With that in mind, it’s easy to understand that the method of consumption impacts terpene deliverables. Here are a few ways that terpenes affect humans.

Topical Application

When looking for ways to consume terpenes through topical application, there are several methods to choose. For example:

  • Balms
  • Lotions
  • Salves
  • Creams
  • Oils
  • And more

A heavily-cited article in Planta Medica looked at few ways topical terpene applications articulate themselves. The researcher—who published their work in 2015—showed that “Cutaneous accumulation of terpenes is several times higher when they are applied in pure essential oils than in topical vehicles.”
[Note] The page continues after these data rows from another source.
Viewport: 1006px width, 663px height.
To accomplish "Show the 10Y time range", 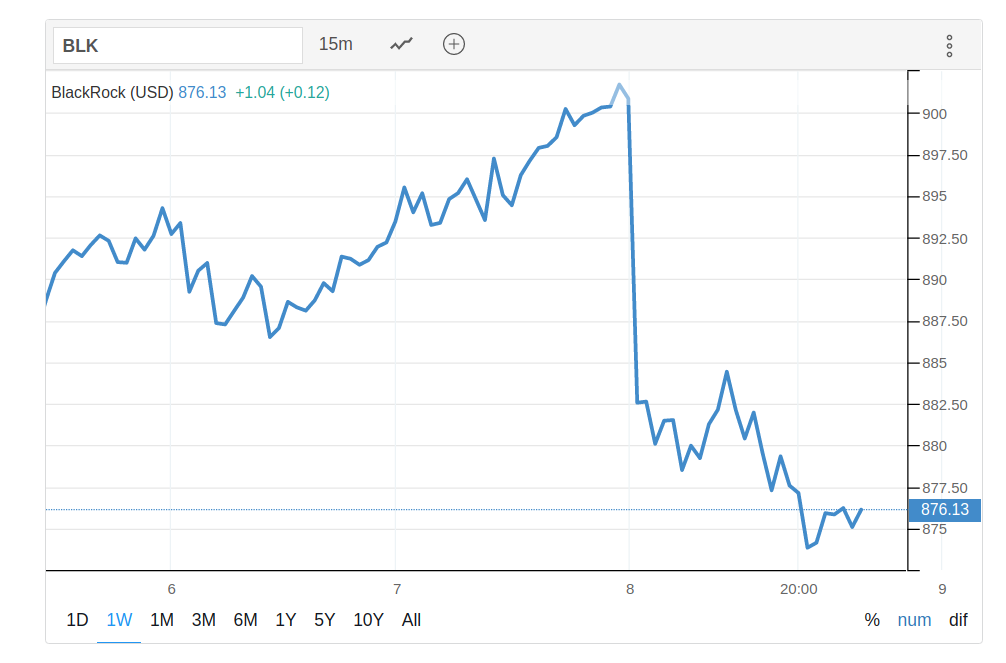I will [368, 620].
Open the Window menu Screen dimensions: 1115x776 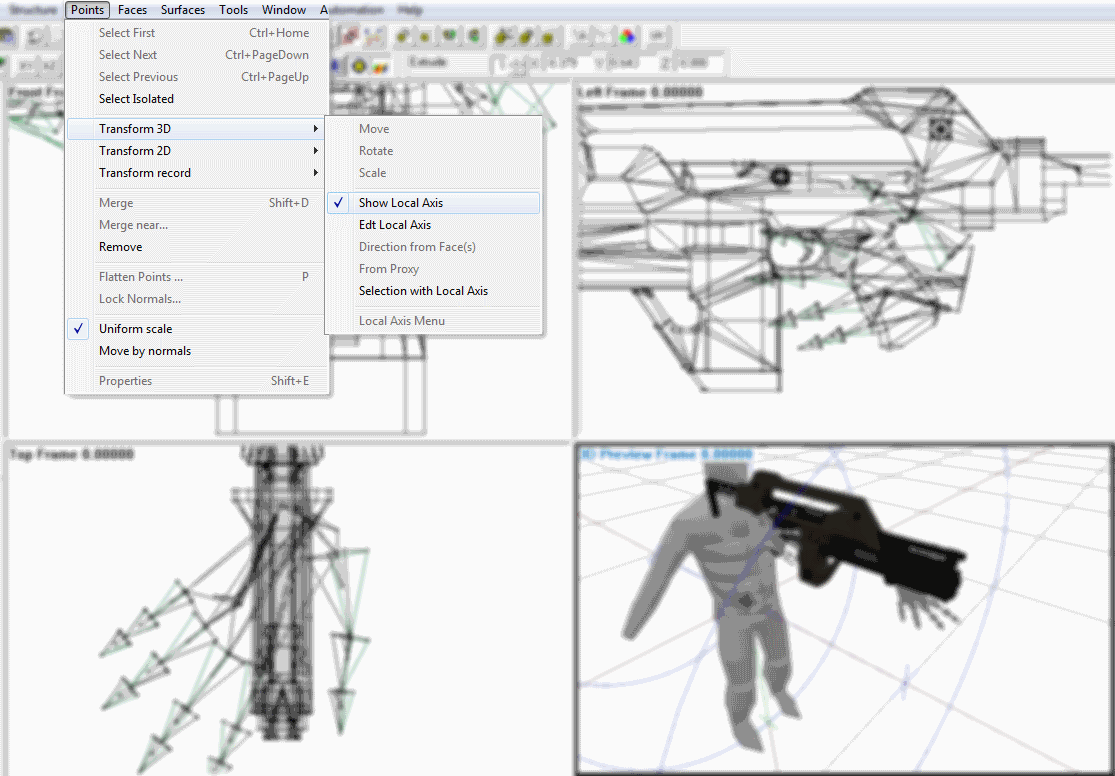click(284, 10)
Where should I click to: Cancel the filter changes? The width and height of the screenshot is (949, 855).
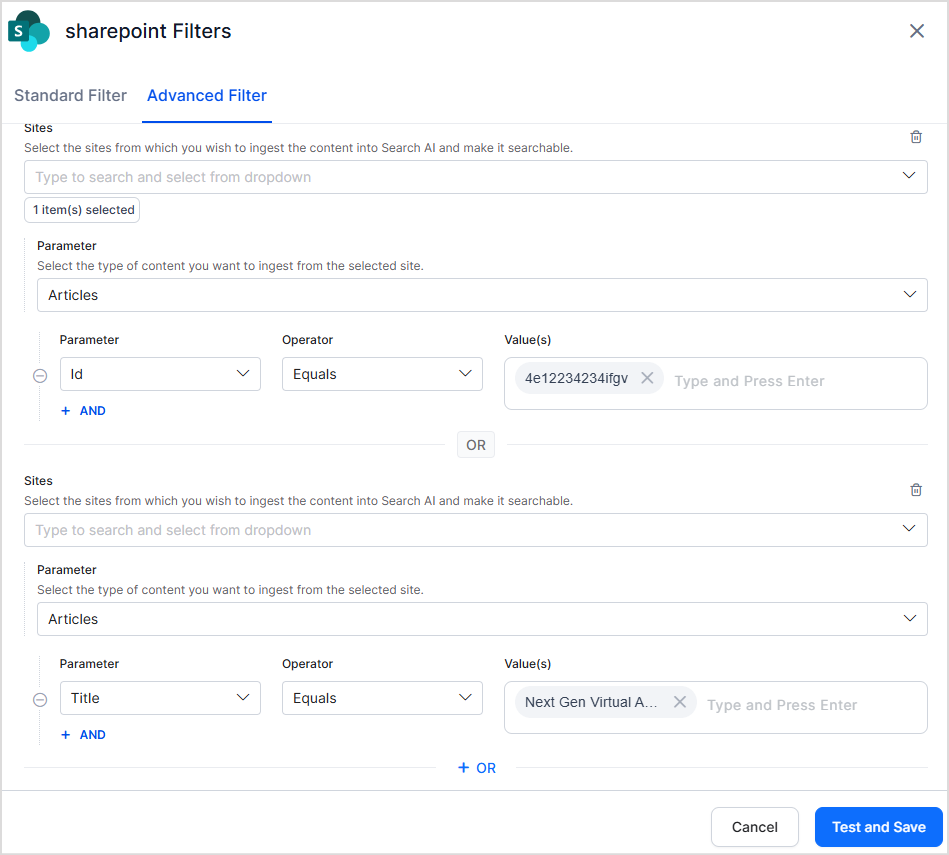[754, 827]
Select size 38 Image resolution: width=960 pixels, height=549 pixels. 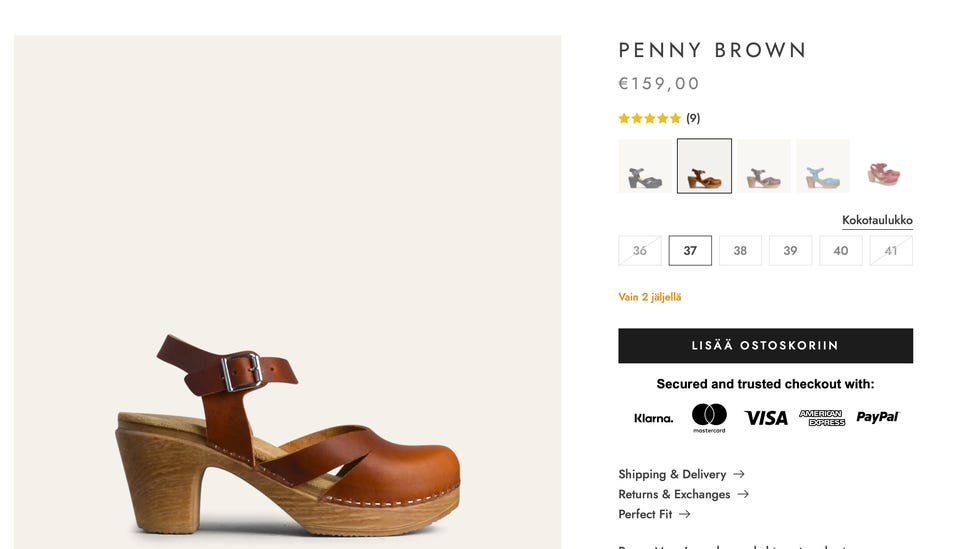[740, 251]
That means that essential oils made of terpenes penetrate deeper into the skin than lotions and creams, for example. However, linalool—the terpene found in lavender—absorbs just as deeply in an emulsion mixture.

Eating Terpenes

Of course, we all eat terpenes. Terpenes are not only in our natural foods—like lemons and oranges—but they’re used as additives in other foods to add flavor and taste.

You might find terpenes in your lipstick, perfume, or even in your open bottle of water that you’re drinking underneath a tree. That’s because trees release terpenes into the air; and, they’re beneficial to human health, according to a 2017 report in Toxicological Research.

Smoke Inhalation  

Since you can safely inhale terpenes coming out of trees, is it possible to safely inhale the smoke of cooked terpenes?

Of course, if you have the option, the inhalation of combusted plant material is not like the safest way to consume any phytochemical. However, there may be some positive aspects to terpene inhalation.

For example, remember the ‘entourage effect’? That’s often a product of combining the inhalation of terpenes and cannabinoids by smoking or vaporizing cannabis.

Are terpenes legal?

There’s nothing illegal about terpenes themselves. The FDA recognizes them as ‘generally safe for consumption.’ They aren’t scheduled under the Controlled Substances Act. They’re found in a variety of popular products and naturally occur in our food. So, no, terpenes aren’t illegal.

However, terpenes derived from cannabis live in a grey zone. Since cannabis is federally illegal, its possible that use of its terpenes could fall under the jurisdiction of federal agents.

Do terpenes get you high?

Terpenes aren’t responsible for getting you high. That’s the THC that does that. However, depending on the bouquet of terpenes, they can impact how someone might experience their high.

If you take terpenes by themselves, you’re not getting high.